Feasts for the Ears

A couple of years ago, I traveled to Canada for a wedding. My aural feast began on the plane with dual language announcements in both French and English.

The bride and groom met while working in Singapore. One is from Canada and the other from Australia. At a gathering of the families on the day before the wedding, I listened to the richness of dialects: Australian, Canadian, French, British English and American English. In the hotel at breakfast could be heard African accents and, in the taxis, Afghani and Pakistani. I was touched at the efforts made by those for whom English was a second language to find the words to communicate with me.

It was evident, too, that many of the people were multilingual. There were those that spoke Polish, Japanese, one of the Chinese languages, Spanish and more. There was something pleasing in this variety of sounds, and no one thought anything of it. People were just being people, going about their play and work, living together in community, serving one another.

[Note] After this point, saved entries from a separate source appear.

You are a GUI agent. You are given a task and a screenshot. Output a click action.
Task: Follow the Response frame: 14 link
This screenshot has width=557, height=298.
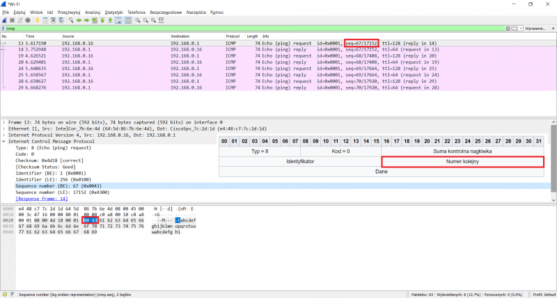coord(40,199)
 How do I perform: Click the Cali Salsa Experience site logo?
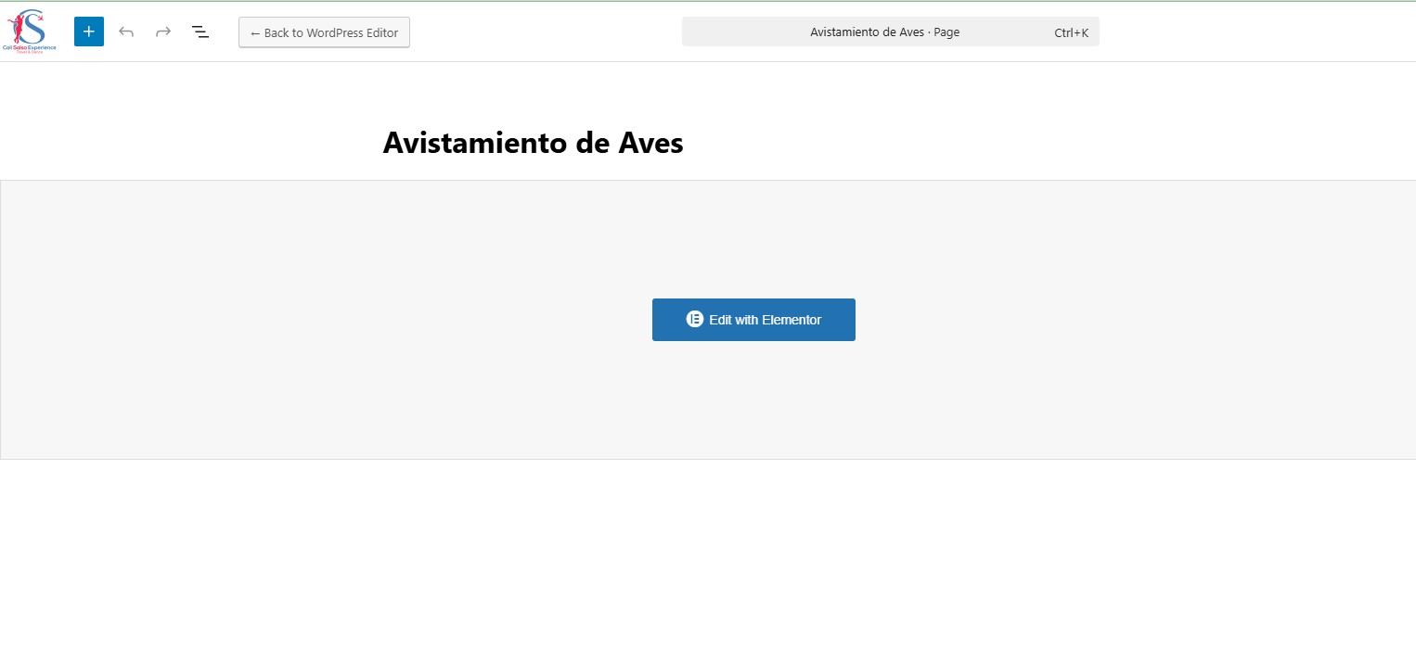click(x=31, y=32)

Then, the day after my return to my white American world, I attended an event that included men and women from a nearby mosque who came from Senegal, Pakistan and other places.

In this strange time of manufactured rage, we’ve all seen the video clips of “true Americans” berating someone for speaking a language they don’t understand. They appear threatened by their exposed inability to understand another’s language, and there have been calls to make English the official language of this country – a language that did not even originate here. (Ironically, many of these advocates would fail a basic grammar test.)

Since language shapes thought, I bristle at the idea that someone would want to confine us to one language, and one perspective of the world. The American intellect is already deflated by the coarse, often incoherent, ramblings of some political leaders. We need more options for understanding, not less.

I try to hold on to the pleasure of all those languages I heard in those days – the various sounds, rhythms, and turns of phrase – as evidence of a world that is enriched by its diversity. In that linguistic diversity we find the poetry of communication. And if we listen with the heart, the language becomes less and less relevant. It’s the language of humanity we all need to learn.